SAN DIEGO — I’m all about regional pride. As a native of the farmland of Central California, it warms my heart to see one of my peeps break a barrier, achieve a victory or receive an honor.

Thus, I should probably be rooting for House Majority Leader Kevin McCarthy to accomplish his goal of becoming House Speaker in the next session, which could happen if the GOP keeps control of the lower chamber despite being hijacked by President Trump.

Yet, as it stands, I’m ambivalent. That’s because McCarthy recently pulled a fast one and betrayed his roots in the process.

Despite taking bundles of cash from farmers since entering politics in 2002, the Republican from Bakersfiel­d stiffed his benefactor­s by breaking a promise he made to colleagues in June to hold a vote on a new guest worker program for farmers.
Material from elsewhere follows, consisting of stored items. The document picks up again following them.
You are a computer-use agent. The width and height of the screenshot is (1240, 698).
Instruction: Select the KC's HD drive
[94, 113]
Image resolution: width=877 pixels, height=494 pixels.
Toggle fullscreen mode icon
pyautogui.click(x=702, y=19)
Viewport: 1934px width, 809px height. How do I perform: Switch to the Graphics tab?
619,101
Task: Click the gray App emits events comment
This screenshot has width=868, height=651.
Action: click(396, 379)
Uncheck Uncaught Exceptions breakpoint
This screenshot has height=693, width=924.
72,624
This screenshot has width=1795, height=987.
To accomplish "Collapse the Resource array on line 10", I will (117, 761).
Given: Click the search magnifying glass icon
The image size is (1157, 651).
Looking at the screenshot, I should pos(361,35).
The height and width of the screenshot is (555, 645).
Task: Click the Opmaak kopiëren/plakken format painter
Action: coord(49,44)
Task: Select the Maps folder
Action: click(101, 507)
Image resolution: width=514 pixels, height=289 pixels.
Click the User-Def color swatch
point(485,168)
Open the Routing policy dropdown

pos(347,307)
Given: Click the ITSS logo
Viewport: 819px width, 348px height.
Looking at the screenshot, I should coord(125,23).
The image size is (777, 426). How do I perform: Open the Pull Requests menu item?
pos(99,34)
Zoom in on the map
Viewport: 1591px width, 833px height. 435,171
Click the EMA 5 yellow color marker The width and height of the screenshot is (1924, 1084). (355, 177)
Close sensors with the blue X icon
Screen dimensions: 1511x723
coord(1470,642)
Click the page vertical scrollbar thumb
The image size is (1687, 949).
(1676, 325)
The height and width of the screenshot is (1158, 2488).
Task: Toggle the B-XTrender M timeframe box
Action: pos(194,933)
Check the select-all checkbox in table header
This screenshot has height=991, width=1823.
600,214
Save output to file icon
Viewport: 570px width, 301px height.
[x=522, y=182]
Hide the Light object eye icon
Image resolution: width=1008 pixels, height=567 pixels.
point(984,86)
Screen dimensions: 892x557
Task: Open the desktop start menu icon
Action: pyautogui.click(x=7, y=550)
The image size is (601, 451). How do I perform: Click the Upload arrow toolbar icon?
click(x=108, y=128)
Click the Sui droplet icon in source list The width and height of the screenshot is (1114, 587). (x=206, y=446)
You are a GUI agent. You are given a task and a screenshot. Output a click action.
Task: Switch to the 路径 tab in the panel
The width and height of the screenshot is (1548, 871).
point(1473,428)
Congress adjourned for the summer without that happening. And it’s not likely to happen after Labor Day either, given that most of the members will be home campaignin­g for re-election.

This is what McCarthy figured out: Americans are in no mood to import foreigners from Latin America . ... We don’t want more of these people.

These days, Uncle Sam is a cold-hearted old man who screams at people to stay off his lawn — or, in this case, away from his border. Grumpy Sam is so adamant about punishing the desperate souls who come to his front door without permission, as all refugees do, that he will snatch their kids and not give them back until the parent signs paperwork clearing the way for their own deportatio­n. And in some cases, as we have learned in recent weeks, he may never give them back.

Which means this is the wrong time for Republican­s in Congress to even toy with the idea of guest workers — which has long been fancied by their benefactor­s in the business community, including the U.S. Chamber of Commerce. We’re talking about a few hundred thousand people who would be brought into the U.S. — including farmhands to help with the harvest — and then leave after the work is done.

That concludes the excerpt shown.